Pick the right Prosecco

Grapes, a pink bowl of sugar, and a bottle of Prosecco on a tan counter.

You’ll need a full bottle of Prosecco for this recipe. But, you don’t need anything super fancy. Just pick something drink-able! And don’t worry about wasting it. You can use leftover Prosecco to make sangria, French 75s, or syrup for desserts.

I like to add a little vodka to this recipe to enhance the grape flavor. But feel free to skip this step if you don’t have vodka on hand. They’re good either way!

Recipe instructions

A white colander with green grapes on a tan counter.
Rinse the grapes very well & remove them from the stems.
A bottle of bubbly being poured into a white bowl of green fruit.
Pour the bubbly & vodka over the grapes. (If you’re using vodka.)
Green grapes being soaked in champagne.
Cover the bowl and chill the grapes for at least 8 hours.
A mesh spoon removing fruit from bubbly.
Drain the grapes & pat them with paper towels until they’re just a little damp.
Green grapes coated in sugar.
Sprinkle the grapes with sugar and gently shake the pan until they’re well-coated.
A pink plate of vodka Prosecco grapes with sugar on a tan counter next to a bottle of bubbly, glasses of Prosecco, and blue striped plates.
Serve the grapes right away or freeze them for another time. Enjoy with more Prosecco!

I like to roll the grapes in sugar right before serving. The sugar tends to melt off the grapes in the fridge.

Soak time

I tested this recipe a few times and found that soaking the grapes for at least 24 hours is the ideal amount of time for getting the most flavor. They are still good at 8 hours but not quite as boozy.

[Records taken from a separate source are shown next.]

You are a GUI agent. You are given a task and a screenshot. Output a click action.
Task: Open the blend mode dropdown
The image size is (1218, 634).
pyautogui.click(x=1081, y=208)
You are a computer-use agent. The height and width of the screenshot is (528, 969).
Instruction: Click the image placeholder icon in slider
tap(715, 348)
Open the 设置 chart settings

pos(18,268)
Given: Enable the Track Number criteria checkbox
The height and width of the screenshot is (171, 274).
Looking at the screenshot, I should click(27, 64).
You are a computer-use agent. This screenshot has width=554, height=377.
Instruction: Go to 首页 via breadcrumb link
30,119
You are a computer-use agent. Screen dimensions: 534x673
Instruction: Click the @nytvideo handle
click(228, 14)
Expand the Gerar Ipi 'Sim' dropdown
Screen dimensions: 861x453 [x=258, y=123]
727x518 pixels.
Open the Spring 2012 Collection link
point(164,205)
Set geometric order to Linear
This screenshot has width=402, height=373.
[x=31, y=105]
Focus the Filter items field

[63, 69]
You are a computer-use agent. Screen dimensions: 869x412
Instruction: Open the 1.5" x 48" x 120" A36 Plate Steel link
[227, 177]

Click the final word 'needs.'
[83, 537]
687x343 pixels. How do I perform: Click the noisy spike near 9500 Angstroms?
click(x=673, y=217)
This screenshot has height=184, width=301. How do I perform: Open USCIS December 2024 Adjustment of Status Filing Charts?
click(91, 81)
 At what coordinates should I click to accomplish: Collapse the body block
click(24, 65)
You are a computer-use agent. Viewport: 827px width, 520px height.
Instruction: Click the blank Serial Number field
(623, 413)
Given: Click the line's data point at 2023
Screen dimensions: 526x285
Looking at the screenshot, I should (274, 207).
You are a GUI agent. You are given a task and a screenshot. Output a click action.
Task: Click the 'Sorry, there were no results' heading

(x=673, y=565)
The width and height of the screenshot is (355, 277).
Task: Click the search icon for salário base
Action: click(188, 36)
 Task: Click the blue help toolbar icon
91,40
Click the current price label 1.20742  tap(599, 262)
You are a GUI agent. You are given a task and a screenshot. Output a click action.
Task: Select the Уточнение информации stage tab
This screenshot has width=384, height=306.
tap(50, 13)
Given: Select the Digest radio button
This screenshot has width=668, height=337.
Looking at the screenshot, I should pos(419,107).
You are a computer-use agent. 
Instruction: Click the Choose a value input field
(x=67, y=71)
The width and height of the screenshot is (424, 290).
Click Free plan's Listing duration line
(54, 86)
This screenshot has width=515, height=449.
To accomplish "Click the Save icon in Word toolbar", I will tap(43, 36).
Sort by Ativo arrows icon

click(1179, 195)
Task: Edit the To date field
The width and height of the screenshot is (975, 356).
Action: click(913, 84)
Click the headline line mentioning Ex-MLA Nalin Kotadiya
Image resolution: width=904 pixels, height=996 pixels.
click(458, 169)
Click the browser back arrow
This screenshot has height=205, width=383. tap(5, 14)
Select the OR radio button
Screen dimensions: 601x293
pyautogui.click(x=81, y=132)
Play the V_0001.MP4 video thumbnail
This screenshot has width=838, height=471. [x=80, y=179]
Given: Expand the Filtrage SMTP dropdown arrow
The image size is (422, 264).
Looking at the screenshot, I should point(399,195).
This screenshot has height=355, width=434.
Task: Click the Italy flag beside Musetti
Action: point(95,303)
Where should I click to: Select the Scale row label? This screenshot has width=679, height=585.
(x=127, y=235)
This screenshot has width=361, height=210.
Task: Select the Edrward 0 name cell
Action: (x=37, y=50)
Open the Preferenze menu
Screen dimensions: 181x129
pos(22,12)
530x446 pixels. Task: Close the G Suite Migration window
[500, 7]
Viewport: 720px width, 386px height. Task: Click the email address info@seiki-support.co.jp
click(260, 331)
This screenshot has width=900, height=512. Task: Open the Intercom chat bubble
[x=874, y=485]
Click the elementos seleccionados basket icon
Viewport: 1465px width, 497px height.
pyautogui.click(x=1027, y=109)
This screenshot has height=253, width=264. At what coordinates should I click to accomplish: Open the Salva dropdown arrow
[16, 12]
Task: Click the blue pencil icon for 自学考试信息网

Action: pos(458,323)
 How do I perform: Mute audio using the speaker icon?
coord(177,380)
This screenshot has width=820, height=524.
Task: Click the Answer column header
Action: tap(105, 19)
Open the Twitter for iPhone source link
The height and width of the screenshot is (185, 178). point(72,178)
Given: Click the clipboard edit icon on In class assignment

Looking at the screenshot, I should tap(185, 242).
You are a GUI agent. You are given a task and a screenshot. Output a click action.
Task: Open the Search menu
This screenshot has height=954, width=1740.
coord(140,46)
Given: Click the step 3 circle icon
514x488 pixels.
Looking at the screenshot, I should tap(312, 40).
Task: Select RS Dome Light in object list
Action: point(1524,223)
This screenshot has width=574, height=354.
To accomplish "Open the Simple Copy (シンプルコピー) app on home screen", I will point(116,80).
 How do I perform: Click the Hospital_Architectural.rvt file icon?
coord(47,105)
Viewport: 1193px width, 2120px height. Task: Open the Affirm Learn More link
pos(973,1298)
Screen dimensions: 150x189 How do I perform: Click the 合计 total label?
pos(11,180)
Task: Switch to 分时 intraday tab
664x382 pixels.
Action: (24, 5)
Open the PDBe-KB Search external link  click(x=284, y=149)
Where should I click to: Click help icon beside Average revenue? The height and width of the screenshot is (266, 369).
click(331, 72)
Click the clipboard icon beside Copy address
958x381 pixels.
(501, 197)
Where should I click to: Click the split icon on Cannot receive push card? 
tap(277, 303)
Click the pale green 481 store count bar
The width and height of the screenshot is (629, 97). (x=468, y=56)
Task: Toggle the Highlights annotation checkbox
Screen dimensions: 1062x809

One time, I forgot about them in the back of the fridge and accidentally soaked them for 4 full days, oops. 😬 But it was fine, they tasted amazing!

Freeze for a treat

I also love eating these grapes straight out of the freezer! Sometimes, I completely skip the sugar and just enjoy them like a refreshing little popsicle. You can pop the drained grapes in an airtight container and freeze them for up to 1 month. Just roll them in sugar right before serving if you feel like it!

A pink plate of sugared Prosecco grapes on a marble counter next to glasses of Prosecco, a blue striped plate, and a pink bowl of sugar.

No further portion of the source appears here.